Not long ago, AirBnB and other short-term vacation rental supporters touted Austin, Texas as a good example of how to regulate short-term rentals. We wonder how they are feeling now that Austin is moving toward banning all STRs in the City?
As cities all of the world are looking at how to regulate the STR industry—it is important that they look at the success and failure of other cities that were early adopters of regulation. There are good lessons to learn.
The City of Austin had allowed some short-term rentals for people that were actually sharing their homes—meaning that they were also at the home when visitors stayed. However, the City’s affordable housing shortage was exacerbated by short-term rentals—much like what is happening in Los Angeles. Now, all STRs will be phased out in Austin.
In our own backyards, Santa Monica passed restrictions that were just impossible to enforce. Airbnb and other platforms virtually ignored the new rules. Hence, the city seems to be moving toward tightening regulations.
And in New York, Airbnb pledged to cooperate and provide data. However, they recently admitted to removing more than 1500 units from the platform prior to releasing the data. AirBnB admitted to removing 1,500 listings from its platform that were controlled by commercial operators to paint a rosier picture of its operations.

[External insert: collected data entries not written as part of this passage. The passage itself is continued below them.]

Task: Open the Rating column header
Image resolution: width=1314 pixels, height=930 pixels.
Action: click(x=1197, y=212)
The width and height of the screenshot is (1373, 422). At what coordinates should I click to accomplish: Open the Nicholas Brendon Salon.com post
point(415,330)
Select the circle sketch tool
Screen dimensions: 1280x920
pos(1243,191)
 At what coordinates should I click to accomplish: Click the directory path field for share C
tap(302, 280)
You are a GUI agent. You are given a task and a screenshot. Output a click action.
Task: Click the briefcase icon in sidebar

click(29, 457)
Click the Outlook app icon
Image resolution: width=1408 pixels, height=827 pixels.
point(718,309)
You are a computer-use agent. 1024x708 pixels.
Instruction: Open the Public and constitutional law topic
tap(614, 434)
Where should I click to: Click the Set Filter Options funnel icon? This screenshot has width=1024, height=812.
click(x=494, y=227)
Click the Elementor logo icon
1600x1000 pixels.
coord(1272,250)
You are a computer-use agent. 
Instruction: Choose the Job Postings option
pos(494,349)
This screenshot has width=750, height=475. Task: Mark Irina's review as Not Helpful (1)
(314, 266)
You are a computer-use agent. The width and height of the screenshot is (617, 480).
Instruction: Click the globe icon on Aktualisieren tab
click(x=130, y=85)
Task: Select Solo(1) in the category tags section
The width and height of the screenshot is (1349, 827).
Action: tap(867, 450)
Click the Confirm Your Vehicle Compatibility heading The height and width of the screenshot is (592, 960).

AirBnB is now also admitting that nearly 40% of its revenue from whole-home listings comes from hosts listing multiple residential properties for short- term rentals. And many of the listings that were scrubbed are now back online. This shows that we cannot trust platforms to self-regulate and control the abuse that will inevitably occur.
Solving the negative impacts of STRs is not easy. It is going to take a lot of work. We hope Los Angeles is learning for other cities and ensures that any new regulations protect rent-controlled housing and hold the platform accountable for transparency.